> [About this exercise]
Can you quote exactly the stretch of lines from the one with "Switch to thumbnail view mode icon" through the final line of the material, both ends included?

*** Opening of Record excerpts ***

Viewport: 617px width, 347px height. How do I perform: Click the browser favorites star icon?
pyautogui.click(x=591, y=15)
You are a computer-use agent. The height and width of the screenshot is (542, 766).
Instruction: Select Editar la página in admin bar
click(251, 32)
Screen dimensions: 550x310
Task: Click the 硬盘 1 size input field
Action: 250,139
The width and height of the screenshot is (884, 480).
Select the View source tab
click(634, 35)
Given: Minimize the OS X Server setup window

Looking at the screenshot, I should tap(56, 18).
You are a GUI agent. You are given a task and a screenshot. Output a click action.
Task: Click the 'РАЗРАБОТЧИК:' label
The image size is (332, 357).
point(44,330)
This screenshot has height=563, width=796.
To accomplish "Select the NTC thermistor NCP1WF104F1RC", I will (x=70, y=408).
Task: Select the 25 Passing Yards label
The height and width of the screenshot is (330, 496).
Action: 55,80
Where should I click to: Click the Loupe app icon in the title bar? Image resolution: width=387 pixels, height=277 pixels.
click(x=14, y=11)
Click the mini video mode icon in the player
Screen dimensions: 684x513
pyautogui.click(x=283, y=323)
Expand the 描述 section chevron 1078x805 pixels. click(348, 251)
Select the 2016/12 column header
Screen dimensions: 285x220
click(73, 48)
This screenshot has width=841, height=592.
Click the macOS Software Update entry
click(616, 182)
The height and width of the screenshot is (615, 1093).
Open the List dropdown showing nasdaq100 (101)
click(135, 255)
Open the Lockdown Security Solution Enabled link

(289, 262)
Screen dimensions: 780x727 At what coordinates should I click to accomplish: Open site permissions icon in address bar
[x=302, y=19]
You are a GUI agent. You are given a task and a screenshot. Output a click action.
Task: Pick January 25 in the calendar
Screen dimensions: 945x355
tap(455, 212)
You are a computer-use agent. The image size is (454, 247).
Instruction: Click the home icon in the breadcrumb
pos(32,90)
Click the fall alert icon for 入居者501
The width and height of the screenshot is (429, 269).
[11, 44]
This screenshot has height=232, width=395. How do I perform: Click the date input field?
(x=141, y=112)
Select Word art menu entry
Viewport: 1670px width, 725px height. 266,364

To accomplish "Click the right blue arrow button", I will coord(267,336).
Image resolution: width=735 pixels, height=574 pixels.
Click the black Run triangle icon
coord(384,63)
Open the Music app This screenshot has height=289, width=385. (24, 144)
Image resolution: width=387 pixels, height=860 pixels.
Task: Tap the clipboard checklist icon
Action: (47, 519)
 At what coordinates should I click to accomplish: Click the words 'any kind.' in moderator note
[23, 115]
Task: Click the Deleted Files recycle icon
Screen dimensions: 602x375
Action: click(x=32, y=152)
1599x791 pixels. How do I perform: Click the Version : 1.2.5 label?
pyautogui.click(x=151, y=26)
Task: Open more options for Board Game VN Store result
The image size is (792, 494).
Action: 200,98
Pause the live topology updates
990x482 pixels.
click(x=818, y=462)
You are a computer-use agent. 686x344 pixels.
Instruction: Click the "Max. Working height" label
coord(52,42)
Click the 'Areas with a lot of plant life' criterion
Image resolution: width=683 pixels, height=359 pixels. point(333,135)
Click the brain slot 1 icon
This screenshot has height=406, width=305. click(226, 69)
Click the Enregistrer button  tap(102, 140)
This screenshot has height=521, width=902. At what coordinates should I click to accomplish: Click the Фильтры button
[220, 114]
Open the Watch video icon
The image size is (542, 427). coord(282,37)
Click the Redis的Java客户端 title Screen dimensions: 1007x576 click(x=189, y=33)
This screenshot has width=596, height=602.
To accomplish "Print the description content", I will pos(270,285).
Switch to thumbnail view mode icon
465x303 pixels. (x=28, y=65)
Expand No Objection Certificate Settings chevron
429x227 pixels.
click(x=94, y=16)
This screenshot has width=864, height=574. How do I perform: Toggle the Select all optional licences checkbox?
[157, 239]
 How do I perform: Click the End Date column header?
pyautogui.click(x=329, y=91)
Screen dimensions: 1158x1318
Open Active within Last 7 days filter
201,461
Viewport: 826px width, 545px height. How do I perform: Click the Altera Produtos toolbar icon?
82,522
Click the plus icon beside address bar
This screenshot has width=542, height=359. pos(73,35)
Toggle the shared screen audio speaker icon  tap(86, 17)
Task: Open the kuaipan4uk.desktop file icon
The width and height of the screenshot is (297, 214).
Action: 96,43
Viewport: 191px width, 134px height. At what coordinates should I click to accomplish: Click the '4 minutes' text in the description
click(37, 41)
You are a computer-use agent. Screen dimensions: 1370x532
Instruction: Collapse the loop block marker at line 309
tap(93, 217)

*** Close of Record excerpts ***

> [Finished task]
Switch to thumbnail view mode icon
465x303 pixels. (x=28, y=65)
Expand No Objection Certificate Settings chevron
429x227 pixels.
click(x=94, y=16)
This screenshot has width=864, height=574. How do I perform: Toggle the Select all optional licences checkbox?
[157, 239]
 How do I perform: Click the End Date column header?
pyautogui.click(x=329, y=91)
Screen dimensions: 1158x1318
Open Active within Last 7 days filter
201,461
Viewport: 826px width, 545px height. How do I perform: Click the Altera Produtos toolbar icon?
82,522
Click the plus icon beside address bar
This screenshot has width=542, height=359. pos(73,35)
Toggle the shared screen audio speaker icon  tap(86, 17)
Task: Open the kuaipan4uk.desktop file icon
The width and height of the screenshot is (297, 214).
Action: 96,43
Viewport: 191px width, 134px height. At what coordinates should I click to accomplish: Click the '4 minutes' text in the description
click(37, 41)
You are a computer-use agent. Screen dimensions: 1370x532
Instruction: Collapse the loop block marker at line 309
tap(93, 217)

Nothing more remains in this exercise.